Greene is my age. He is smart- sho' nuff- and, let's face it, writes better English, more poetic prose, than a stupid socioproctologist like myself could dream of doing. But, for lesser beings like me, he points the way to being an asshole, not pointing, as socioproctologists ought to do, a finger at those shitting on philosophy or econ or whatever.
Grupp escapes my censure. It is the 'woke' or 'careerist' cretins who fucked up Philosophy. Grupp was and is excited by ideas and has a deep- wholly unmercenary- motivation of...dunno... mebbe a soteriological sort. Thus, the dude aint an asshole and ought not figure on this blog.
Still, for 'Poetry as Socioproctology' I highlight Grupp's misology re. aswamika svattva (ownerless properties) because it shows how 'vulgar' Buddhism could fail to properly receive the Bhagvad Gita. However, there is no evidence that anything of the sort actually happened back then.
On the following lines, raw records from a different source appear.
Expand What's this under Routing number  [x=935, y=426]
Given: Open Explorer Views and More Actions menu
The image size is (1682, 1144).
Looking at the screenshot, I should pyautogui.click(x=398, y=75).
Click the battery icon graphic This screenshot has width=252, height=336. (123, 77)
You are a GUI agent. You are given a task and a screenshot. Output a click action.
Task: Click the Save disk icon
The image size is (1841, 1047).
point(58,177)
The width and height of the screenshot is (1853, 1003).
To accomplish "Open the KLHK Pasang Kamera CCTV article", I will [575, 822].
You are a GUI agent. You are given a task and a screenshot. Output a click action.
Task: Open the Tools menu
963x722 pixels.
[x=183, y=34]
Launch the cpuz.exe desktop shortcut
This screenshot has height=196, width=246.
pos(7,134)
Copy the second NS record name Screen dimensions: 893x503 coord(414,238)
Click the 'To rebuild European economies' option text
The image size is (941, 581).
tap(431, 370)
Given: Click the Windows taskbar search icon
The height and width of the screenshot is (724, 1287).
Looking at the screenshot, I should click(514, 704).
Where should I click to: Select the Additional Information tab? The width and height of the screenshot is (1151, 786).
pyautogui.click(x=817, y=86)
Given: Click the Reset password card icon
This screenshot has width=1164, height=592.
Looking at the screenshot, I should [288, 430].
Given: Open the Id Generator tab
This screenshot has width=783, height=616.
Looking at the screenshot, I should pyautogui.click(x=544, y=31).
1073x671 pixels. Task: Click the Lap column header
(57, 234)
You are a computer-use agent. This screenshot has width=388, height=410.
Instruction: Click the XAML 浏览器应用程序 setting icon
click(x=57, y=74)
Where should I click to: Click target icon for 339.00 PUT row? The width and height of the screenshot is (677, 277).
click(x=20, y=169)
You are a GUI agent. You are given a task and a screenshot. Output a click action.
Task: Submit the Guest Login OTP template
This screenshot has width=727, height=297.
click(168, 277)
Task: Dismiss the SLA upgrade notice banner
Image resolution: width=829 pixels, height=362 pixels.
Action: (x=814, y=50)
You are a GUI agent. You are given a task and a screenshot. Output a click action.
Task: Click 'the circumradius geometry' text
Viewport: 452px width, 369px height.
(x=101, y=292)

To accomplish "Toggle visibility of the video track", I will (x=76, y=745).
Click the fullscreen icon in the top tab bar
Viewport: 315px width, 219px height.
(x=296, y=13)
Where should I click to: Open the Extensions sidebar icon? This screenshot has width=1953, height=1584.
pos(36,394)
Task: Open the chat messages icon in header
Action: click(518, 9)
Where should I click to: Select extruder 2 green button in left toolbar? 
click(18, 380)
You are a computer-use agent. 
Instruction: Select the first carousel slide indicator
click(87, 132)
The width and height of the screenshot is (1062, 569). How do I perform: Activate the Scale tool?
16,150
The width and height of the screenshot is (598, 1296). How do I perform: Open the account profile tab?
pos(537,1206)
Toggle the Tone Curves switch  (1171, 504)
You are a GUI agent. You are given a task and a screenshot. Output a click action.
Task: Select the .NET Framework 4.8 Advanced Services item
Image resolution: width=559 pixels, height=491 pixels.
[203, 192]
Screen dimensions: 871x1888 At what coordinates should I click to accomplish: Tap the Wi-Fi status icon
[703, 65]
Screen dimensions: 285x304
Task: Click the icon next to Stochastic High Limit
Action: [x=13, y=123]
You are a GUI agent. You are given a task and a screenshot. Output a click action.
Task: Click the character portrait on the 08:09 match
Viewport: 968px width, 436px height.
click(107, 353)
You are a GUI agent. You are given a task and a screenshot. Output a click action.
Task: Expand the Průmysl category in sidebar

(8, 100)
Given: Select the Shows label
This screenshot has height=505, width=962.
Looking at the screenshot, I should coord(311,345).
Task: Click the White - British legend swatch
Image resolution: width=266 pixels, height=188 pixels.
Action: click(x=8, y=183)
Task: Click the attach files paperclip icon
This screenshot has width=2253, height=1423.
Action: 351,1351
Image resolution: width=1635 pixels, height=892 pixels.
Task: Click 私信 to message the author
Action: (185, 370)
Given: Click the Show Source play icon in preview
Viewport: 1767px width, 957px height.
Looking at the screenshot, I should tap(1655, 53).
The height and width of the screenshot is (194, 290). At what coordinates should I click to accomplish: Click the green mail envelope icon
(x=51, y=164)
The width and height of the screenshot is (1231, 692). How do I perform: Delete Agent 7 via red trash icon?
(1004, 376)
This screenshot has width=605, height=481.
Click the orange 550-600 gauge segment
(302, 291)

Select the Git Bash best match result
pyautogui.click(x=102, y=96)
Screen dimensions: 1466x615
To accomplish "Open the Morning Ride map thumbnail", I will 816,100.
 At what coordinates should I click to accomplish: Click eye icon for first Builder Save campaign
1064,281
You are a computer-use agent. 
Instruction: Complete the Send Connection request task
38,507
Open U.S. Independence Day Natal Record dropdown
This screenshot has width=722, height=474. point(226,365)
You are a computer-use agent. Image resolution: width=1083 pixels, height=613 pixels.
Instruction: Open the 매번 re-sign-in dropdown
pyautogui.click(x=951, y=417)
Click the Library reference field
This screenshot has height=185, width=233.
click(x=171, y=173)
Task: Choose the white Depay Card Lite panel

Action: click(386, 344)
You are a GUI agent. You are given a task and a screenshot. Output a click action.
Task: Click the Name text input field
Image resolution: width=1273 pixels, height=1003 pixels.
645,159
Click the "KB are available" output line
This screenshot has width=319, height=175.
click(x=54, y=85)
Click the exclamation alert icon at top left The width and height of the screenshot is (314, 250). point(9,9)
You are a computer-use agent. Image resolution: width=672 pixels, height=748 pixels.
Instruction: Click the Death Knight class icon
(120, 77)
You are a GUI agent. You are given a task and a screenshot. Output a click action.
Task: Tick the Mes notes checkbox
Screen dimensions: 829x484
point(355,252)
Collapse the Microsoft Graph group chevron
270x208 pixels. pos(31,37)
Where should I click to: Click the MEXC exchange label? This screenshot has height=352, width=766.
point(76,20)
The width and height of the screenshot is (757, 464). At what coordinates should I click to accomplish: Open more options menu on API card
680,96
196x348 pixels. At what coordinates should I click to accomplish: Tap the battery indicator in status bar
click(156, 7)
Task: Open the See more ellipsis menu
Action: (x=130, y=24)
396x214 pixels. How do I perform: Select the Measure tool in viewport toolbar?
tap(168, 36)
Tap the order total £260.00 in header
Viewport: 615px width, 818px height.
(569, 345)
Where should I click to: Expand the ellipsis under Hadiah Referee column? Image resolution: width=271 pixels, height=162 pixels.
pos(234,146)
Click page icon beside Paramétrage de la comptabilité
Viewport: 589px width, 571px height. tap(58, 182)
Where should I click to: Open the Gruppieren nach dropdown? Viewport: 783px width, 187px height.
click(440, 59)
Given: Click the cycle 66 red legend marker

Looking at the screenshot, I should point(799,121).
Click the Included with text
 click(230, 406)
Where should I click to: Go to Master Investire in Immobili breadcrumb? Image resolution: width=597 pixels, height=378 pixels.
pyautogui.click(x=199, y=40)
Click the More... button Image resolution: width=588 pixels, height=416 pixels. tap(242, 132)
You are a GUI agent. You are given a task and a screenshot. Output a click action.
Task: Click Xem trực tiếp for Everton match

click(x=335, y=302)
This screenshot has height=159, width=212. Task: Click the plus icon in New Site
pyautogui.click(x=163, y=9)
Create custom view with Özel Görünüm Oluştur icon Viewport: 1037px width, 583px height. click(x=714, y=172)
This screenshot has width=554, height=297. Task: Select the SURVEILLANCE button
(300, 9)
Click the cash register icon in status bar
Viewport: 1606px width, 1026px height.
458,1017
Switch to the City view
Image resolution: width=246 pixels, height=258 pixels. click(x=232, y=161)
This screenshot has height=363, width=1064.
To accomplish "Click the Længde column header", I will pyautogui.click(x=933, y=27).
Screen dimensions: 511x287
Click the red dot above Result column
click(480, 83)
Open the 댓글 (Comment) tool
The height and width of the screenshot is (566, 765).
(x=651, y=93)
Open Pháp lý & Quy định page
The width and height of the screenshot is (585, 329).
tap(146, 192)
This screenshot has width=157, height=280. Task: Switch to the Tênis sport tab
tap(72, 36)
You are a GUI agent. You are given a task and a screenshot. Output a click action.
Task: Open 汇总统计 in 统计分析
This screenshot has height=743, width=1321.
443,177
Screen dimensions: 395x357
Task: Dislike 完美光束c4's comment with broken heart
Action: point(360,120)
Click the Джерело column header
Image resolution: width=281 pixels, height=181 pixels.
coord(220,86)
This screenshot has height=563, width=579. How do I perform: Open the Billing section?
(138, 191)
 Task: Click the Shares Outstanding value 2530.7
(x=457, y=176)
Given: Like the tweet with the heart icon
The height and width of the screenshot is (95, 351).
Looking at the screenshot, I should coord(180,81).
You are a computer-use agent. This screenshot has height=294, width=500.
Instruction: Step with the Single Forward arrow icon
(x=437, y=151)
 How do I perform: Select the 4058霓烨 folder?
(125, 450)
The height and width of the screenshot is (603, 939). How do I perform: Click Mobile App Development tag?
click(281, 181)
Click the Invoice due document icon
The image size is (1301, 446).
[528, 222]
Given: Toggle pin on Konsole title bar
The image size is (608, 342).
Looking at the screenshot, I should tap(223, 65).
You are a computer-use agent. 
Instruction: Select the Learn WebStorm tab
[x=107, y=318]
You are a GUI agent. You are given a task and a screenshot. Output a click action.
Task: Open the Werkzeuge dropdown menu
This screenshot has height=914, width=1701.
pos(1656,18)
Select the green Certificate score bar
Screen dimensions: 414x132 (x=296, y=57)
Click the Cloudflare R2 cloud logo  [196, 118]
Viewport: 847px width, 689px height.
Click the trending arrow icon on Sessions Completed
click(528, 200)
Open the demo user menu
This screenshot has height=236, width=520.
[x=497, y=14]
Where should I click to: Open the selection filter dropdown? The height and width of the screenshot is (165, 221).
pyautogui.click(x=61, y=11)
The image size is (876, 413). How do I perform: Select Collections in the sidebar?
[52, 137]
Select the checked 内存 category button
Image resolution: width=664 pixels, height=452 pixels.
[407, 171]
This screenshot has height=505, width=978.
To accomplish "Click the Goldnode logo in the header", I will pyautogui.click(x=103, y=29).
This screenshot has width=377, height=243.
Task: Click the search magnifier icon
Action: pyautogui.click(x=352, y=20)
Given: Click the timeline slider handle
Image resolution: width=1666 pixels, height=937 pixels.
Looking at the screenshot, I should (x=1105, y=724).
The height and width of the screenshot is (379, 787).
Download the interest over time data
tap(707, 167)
As for blobs- I increasingly look like a big fat lump of brown stuff- i.e shit. That's cool. It is what I am. Happy birthday to me. I'm now 59.
2 comments:
Sir please advise whether nonstandard analysis a la Robinson is in keeping with Vedic Dravidian intuition of the calculus
Hi, sorry for delay in answering. I remembering hearing of a researcher in this field some forty years ago and am asking around for that person's name and where the paper may be available. There was a British Indian Education Officer who helped Ramanujan. I think he encouraged some research on this but, at a later point, the leading exponent came out against the Brits as a freedom fighter. Then the Indian Education Service was itself wound up. I am told there is untranslated material in Malayalam and probably other languages. Maybe the late Roddam Narasimha could have given the clues needed. Robinson's work is very useful and the intuition behind it is an ancient one. If you find any links on web please let me know. Thanks.